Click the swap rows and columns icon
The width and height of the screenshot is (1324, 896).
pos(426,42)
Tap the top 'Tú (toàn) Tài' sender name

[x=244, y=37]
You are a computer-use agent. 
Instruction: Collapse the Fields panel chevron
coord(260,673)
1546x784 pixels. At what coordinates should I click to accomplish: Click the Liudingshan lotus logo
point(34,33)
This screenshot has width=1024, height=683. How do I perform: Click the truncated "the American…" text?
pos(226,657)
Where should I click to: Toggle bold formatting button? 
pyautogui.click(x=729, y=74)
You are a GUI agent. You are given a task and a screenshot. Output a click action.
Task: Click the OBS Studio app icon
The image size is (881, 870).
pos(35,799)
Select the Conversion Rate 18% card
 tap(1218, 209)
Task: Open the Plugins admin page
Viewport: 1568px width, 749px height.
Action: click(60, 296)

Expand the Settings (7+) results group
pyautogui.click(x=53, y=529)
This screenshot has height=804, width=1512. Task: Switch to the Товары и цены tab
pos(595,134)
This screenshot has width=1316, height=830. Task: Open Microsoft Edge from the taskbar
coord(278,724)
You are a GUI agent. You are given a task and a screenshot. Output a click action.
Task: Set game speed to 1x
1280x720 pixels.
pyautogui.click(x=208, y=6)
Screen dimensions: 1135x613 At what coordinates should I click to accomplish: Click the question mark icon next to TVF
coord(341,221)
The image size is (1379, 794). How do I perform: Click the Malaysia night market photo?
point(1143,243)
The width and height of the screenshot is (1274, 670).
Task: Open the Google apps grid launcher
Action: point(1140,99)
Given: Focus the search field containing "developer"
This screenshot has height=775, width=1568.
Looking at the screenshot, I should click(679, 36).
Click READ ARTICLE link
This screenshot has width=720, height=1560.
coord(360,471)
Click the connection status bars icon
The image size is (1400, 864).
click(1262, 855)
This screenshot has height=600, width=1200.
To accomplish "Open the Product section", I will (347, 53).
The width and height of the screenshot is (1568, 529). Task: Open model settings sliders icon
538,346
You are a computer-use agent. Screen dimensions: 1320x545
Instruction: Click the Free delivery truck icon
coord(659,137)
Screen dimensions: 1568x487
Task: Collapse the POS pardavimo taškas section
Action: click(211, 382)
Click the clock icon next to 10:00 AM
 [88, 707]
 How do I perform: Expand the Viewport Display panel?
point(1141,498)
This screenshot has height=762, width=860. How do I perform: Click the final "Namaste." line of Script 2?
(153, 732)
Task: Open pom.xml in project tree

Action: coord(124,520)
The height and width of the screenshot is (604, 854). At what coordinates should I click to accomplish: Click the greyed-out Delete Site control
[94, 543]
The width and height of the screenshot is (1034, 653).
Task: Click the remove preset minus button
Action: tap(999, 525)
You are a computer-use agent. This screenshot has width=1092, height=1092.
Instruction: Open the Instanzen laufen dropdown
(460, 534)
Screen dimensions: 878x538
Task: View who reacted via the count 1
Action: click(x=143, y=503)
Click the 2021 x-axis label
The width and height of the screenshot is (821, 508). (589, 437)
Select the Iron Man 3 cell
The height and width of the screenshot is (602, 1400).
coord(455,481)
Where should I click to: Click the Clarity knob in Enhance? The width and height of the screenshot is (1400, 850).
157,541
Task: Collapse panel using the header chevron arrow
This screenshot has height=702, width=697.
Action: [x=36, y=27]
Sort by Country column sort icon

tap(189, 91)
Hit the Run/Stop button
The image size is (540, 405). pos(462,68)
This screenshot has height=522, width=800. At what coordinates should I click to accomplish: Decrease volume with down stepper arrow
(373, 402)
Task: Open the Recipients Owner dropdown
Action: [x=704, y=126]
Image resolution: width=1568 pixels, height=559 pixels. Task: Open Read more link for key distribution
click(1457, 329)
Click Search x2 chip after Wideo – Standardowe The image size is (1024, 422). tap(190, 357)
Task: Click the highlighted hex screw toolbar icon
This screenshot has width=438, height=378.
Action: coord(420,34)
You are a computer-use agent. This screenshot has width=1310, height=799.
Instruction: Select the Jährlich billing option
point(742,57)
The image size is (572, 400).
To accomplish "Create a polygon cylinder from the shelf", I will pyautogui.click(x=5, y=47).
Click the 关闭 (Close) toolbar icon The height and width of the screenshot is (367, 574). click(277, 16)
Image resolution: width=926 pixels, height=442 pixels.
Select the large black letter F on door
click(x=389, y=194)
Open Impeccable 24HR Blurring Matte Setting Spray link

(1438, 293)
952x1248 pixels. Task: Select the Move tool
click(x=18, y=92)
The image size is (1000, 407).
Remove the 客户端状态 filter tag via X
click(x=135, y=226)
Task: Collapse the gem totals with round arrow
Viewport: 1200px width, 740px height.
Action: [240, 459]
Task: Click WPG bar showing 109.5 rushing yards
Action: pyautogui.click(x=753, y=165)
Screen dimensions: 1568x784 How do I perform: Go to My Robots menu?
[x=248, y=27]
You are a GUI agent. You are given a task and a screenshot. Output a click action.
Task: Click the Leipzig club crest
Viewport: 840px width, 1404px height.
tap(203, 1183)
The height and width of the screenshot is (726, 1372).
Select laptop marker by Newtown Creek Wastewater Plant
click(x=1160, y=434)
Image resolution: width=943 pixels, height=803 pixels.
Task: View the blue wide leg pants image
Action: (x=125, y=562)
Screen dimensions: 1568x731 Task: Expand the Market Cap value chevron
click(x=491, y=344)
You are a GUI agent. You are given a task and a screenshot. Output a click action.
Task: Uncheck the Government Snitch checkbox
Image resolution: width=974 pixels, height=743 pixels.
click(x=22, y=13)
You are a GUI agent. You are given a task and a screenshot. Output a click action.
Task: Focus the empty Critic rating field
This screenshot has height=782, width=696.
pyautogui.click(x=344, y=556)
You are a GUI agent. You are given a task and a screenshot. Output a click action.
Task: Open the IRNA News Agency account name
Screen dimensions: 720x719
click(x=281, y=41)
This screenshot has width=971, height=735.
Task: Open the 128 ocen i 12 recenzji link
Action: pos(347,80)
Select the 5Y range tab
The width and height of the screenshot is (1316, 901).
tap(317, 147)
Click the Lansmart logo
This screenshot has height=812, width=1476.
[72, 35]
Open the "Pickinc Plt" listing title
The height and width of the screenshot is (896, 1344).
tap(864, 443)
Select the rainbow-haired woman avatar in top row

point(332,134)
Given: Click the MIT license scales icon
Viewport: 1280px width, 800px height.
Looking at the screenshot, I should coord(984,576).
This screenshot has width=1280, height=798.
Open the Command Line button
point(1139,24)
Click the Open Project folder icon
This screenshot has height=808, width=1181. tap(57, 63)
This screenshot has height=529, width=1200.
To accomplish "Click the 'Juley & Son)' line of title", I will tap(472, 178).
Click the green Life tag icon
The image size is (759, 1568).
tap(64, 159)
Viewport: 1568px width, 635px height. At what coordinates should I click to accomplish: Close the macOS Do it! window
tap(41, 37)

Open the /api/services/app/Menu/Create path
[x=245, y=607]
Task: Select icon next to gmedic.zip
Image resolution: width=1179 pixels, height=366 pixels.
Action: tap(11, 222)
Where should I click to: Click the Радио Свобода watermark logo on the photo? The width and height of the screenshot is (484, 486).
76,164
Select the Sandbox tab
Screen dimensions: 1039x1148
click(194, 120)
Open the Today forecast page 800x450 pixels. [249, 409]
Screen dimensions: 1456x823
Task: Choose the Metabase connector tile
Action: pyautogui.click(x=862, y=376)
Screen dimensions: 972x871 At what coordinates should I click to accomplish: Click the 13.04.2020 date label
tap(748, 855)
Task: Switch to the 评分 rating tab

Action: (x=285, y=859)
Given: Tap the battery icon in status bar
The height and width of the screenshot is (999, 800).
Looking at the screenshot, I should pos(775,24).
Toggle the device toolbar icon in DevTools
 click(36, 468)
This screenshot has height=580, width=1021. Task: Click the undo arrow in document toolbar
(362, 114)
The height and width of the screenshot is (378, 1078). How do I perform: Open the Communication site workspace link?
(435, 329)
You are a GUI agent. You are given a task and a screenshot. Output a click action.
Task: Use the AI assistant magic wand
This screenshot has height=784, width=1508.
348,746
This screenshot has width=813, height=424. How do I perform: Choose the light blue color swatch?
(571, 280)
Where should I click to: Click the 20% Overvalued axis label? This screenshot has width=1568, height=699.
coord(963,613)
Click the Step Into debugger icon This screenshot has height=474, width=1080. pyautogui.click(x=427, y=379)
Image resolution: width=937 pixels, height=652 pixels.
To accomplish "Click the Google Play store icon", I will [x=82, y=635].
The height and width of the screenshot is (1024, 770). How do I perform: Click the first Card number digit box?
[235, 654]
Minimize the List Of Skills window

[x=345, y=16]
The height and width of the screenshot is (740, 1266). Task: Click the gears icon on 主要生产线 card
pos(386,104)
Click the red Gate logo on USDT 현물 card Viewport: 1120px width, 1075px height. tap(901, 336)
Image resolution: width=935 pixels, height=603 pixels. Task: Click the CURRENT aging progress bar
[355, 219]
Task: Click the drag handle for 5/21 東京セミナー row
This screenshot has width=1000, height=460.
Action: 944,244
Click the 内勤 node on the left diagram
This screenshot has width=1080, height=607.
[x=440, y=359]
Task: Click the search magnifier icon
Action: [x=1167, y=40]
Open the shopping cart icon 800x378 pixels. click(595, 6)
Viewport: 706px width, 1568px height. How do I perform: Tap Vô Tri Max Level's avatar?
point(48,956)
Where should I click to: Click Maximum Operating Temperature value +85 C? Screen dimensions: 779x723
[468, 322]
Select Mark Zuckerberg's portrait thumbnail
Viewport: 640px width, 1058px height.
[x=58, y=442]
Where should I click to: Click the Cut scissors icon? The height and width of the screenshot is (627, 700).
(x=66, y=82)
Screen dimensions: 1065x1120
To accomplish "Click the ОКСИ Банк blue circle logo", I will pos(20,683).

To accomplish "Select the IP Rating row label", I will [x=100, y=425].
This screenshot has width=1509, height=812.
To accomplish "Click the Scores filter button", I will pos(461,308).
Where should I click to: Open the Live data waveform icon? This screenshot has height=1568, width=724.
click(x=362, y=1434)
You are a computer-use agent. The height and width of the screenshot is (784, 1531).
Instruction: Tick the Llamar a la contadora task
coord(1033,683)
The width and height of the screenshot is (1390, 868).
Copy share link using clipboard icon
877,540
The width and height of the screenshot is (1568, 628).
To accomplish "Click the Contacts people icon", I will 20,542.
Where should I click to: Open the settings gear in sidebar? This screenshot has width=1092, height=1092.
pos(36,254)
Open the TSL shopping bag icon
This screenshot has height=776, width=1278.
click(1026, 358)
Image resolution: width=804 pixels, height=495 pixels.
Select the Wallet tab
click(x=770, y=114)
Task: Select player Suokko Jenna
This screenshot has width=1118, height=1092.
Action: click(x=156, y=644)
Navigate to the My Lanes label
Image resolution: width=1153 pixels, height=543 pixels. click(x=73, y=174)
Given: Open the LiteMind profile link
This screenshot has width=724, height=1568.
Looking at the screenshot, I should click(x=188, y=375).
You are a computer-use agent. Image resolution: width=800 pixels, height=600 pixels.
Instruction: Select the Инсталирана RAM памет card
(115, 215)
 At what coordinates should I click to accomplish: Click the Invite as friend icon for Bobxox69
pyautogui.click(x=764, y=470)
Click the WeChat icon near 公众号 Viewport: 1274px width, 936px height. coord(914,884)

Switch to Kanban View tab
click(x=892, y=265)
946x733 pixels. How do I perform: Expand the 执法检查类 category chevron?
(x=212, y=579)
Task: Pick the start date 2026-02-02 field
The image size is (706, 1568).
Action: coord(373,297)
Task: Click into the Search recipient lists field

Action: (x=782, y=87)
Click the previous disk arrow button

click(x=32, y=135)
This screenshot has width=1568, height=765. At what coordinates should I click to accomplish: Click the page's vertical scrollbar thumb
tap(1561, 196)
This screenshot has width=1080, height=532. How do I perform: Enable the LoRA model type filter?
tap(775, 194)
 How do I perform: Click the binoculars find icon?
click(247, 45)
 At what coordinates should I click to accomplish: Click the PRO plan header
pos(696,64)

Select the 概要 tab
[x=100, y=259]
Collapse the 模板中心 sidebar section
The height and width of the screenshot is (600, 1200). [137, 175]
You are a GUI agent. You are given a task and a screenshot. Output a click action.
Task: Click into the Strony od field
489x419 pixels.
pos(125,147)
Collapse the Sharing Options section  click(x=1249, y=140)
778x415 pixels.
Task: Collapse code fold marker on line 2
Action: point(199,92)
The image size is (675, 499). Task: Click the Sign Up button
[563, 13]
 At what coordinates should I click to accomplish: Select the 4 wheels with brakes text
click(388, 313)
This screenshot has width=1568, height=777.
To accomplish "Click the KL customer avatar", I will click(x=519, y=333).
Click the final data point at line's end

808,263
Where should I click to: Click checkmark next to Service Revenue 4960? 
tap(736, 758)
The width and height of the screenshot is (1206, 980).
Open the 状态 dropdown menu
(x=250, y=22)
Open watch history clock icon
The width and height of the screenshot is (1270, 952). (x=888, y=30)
════════
▶ Assignment
From the entries, report each line that includes the word "status".

▶ Task result
Click the connection status bars icon
Given: Tap the battery icon in status bar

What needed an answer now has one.